Transcribe the following material in full, reproducing every line verbatim and in its original order.
** START Input data **
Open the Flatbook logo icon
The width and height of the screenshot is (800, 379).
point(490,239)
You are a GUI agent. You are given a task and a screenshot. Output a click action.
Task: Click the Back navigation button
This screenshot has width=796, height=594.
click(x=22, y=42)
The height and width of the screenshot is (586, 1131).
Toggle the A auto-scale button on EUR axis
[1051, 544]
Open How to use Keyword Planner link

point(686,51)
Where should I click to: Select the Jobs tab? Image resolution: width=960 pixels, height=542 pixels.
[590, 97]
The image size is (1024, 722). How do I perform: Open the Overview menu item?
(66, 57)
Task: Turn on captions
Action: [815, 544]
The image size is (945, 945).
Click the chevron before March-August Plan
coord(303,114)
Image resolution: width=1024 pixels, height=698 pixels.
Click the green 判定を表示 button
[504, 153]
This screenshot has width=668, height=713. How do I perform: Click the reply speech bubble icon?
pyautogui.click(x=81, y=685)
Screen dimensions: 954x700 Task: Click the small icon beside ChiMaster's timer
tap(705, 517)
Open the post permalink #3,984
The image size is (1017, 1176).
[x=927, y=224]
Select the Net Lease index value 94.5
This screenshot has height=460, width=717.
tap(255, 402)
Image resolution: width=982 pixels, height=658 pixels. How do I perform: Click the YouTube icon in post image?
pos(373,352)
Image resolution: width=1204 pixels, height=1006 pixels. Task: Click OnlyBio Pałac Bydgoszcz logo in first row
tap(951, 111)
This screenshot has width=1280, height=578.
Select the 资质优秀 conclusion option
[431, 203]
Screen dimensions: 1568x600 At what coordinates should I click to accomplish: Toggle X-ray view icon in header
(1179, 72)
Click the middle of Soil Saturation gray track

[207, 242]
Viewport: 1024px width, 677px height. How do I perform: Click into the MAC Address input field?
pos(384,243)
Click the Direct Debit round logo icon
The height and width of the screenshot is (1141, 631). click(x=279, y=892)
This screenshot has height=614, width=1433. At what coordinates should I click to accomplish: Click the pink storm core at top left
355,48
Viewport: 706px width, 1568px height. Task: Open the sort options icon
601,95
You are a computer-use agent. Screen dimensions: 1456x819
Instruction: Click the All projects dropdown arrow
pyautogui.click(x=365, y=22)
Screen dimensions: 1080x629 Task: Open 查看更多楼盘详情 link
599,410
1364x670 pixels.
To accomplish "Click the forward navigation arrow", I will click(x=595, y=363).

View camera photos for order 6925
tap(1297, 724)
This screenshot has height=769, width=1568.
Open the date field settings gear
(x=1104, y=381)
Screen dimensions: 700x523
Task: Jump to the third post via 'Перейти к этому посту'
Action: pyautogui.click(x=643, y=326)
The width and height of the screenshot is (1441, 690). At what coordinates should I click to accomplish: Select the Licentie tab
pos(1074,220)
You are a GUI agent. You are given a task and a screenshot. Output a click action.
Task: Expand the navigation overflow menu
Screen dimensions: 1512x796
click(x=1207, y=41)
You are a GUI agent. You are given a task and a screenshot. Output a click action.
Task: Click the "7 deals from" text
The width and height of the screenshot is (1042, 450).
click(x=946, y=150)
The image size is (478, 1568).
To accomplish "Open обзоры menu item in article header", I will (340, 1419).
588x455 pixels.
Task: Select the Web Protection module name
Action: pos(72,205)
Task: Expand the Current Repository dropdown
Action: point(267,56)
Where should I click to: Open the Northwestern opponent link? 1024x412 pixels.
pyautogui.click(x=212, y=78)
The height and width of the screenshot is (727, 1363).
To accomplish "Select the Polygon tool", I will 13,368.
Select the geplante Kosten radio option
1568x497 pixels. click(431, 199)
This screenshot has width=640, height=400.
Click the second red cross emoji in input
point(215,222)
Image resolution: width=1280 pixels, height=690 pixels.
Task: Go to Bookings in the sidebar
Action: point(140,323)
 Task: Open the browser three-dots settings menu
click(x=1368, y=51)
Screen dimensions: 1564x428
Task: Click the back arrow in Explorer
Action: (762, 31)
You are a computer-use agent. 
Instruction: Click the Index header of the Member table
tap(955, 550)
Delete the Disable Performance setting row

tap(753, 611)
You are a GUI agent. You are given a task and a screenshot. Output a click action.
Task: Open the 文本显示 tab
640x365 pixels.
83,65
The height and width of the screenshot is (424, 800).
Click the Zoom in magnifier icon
** END Input data **
◆ **Worked solution**
Open the Flatbook logo icon
The width and height of the screenshot is (800, 379).
point(490,239)
You are a GUI agent. You are given a task and a screenshot. Output a click action.
Task: Click the Back navigation button
This screenshot has width=796, height=594.
click(x=22, y=42)
The height and width of the screenshot is (586, 1131).
Toggle the A auto-scale button on EUR axis
[1051, 544]
Open How to use Keyword Planner link

point(686,51)
Where should I click to: Select the Jobs tab? Image resolution: width=960 pixels, height=542 pixels.
[590, 97]
The image size is (1024, 722). How do I perform: Open the Overview menu item?
(66, 57)
Task: Turn on captions
Action: [815, 544]
The image size is (945, 945).
Click the chevron before March-August Plan
coord(303,114)
Image resolution: width=1024 pixels, height=698 pixels.
Click the green 判定を表示 button
[504, 153]
This screenshot has width=668, height=713. How do I perform: Click the reply speech bubble icon?
pyautogui.click(x=81, y=685)
Screen dimensions: 954x700 Task: Click the small icon beside ChiMaster's timer
tap(705, 517)
Open the post permalink #3,984
The image size is (1017, 1176).
[x=927, y=224]
Select the Net Lease index value 94.5
This screenshot has height=460, width=717.
tap(255, 402)
Image resolution: width=982 pixels, height=658 pixels. How do I perform: Click the YouTube icon in post image?
pos(373,352)
Image resolution: width=1204 pixels, height=1006 pixels. Task: Click OnlyBio Pałac Bydgoszcz logo in first row
tap(951, 111)
This screenshot has width=1280, height=578.
Select the 资质优秀 conclusion option
[431, 203]
Screen dimensions: 1568x600 At what coordinates should I click to accomplish: Toggle X-ray view icon in header
(1179, 72)
Click the middle of Soil Saturation gray track

[207, 242]
Viewport: 1024px width, 677px height. How do I perform: Click into the MAC Address input field?
pos(384,243)
Click the Direct Debit round logo icon
The height and width of the screenshot is (1141, 631). click(x=279, y=892)
This screenshot has height=614, width=1433. At what coordinates should I click to accomplish: Click the pink storm core at top left
355,48
Viewport: 706px width, 1568px height. Task: Open the sort options icon
601,95
You are a computer-use agent. Screen dimensions: 1456x819
Instruction: Click the All projects dropdown arrow
pyautogui.click(x=365, y=22)
Screen dimensions: 1080x629 Task: Open 查看更多楼盘详情 link
599,410
1364x670 pixels.
To accomplish "Click the forward navigation arrow", I will click(x=595, y=363).

View camera photos for order 6925
tap(1297, 724)
This screenshot has height=769, width=1568.
Open the date field settings gear
(x=1104, y=381)
Screen dimensions: 700x523
Task: Jump to the third post via 'Перейти к этому посту'
Action: pyautogui.click(x=643, y=326)
The width and height of the screenshot is (1441, 690). At what coordinates should I click to accomplish: Select the Licentie tab
pos(1074,220)
You are a GUI agent. You are given a task and a screenshot. Output a click action.
Task: Expand the navigation overflow menu
Screen dimensions: 1512x796
click(x=1207, y=41)
You are a GUI agent. You are given a task and a screenshot. Output a click action.
Task: Click the "7 deals from" text
The width and height of the screenshot is (1042, 450).
click(x=946, y=150)
The image size is (478, 1568).
To accomplish "Open обзоры menu item in article header", I will (340, 1419).
588x455 pixels.
Task: Select the Web Protection module name
Action: pos(72,205)
Task: Expand the Current Repository dropdown
Action: point(267,56)
Where should I click to: Open the Northwestern opponent link? 1024x412 pixels.
pyautogui.click(x=212, y=78)
The height and width of the screenshot is (727, 1363).
To accomplish "Select the Polygon tool", I will 13,368.
Select the geplante Kosten radio option
1568x497 pixels. click(431, 199)
This screenshot has width=640, height=400.
Click the second red cross emoji in input
point(215,222)
Image resolution: width=1280 pixels, height=690 pixels.
Task: Go to Bookings in the sidebar
Action: point(140,323)
 Task: Open the browser three-dots settings menu
click(x=1368, y=51)
Screen dimensions: 1564x428
Task: Click the back arrow in Explorer
Action: (762, 31)
You are a computer-use agent. 
Instruction: Click the Index header of the Member table
tap(955, 550)
Delete the Disable Performance setting row

tap(753, 611)
You are a GUI agent. You are given a task and a screenshot. Output a click action.
Task: Open the 文本显示 tab
640x365 pixels.
83,65
The height and width of the screenshot is (424, 800).
Click the Zoom in magnifier icon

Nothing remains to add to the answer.